Lo + adjective in Spanish is a really useful way to say “the …. thing”. This is a very typical Spanish way of speaking, making you sound more like a native speaker. Also, if you are studying for GCSE, A2 or A-level Spanish if you can use this type of more difficult structure, you will gain higher marks.
Here are some examples of ways to use this expression:
Lo importante es que …: The important thing is that …
Lo bueno es que …: The good thing is that …
Lo malo es que …: The bad thing is that …
Lo mejor de mi ciudad es que …: The best thing about my city is that …
Lo peor del hotel era que …: The worst thing about the hotel was that …
When “lo + adjective” is followed by “que” this puts added emphasis on the adjective:
El libro demuestra lo duro que era la vida durante aquella época.
The books shows how hard life was at that time.
Yo pensaba en lo útil que es este programa.
I was thinking how useful this program is.
Note how in the first sentence the adjective “duro” is in the masculine form even though it is referring to a feminine noun “la vida”. This is because “lo duro” actually means “the hard thing”, therefore this is a phrase with no gender.
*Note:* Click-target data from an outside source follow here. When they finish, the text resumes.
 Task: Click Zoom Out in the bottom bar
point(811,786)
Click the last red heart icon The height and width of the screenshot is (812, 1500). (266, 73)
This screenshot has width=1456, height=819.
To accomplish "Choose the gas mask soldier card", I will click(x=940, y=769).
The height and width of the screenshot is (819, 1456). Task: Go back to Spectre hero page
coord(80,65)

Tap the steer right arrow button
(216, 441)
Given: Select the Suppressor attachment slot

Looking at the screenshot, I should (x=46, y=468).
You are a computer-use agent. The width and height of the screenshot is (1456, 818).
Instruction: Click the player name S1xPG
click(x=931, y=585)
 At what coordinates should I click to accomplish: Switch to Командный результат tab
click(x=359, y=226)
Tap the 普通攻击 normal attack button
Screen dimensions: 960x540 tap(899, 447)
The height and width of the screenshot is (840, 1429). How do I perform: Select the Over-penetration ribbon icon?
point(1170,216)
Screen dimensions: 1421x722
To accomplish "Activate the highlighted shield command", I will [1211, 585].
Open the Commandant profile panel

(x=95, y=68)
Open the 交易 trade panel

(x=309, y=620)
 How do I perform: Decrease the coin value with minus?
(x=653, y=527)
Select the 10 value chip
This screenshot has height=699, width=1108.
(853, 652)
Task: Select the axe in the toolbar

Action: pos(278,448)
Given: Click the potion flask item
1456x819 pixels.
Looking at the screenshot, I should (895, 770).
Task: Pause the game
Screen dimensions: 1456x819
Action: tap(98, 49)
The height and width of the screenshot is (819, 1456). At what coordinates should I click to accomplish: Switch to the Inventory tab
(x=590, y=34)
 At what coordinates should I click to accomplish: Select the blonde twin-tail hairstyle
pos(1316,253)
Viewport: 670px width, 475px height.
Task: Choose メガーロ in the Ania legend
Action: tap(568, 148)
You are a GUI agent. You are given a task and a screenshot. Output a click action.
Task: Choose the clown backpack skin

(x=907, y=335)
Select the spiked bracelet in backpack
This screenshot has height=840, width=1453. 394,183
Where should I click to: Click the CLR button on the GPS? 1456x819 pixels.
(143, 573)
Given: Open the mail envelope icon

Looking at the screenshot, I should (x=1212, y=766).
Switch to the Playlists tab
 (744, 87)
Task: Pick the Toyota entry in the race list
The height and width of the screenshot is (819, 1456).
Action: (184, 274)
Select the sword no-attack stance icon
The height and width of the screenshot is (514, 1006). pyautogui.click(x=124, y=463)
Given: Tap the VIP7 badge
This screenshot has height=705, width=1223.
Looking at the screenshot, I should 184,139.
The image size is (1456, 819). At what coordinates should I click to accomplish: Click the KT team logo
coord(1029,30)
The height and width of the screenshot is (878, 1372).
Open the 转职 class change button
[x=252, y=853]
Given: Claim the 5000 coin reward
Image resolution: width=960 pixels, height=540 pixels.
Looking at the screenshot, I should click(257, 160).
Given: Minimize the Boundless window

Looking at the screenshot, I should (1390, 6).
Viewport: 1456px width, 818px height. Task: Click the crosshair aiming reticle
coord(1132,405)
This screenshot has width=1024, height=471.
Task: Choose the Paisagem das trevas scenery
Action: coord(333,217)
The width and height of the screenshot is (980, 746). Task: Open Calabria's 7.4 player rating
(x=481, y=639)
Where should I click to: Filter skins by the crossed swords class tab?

However, it is also common in Spanish to make the adjective after “lo” agree with what it is referring to, but still keeping “lo” rather than “la” or “los” / “las”.
No podíamos creer lo guapa que ella estaba aquel día.
Nobody could believe how pretty she looked that day.
No entienden lo útiles que son estos libros.
They don’t understand how useful these books are.
Recuerdo lo tontos que éramos entonces.
I remember how silly we were then.
No puedo creer lo baratas que son las bebidas en este bar.
I can’t believe how cheap the drinks are in this bar.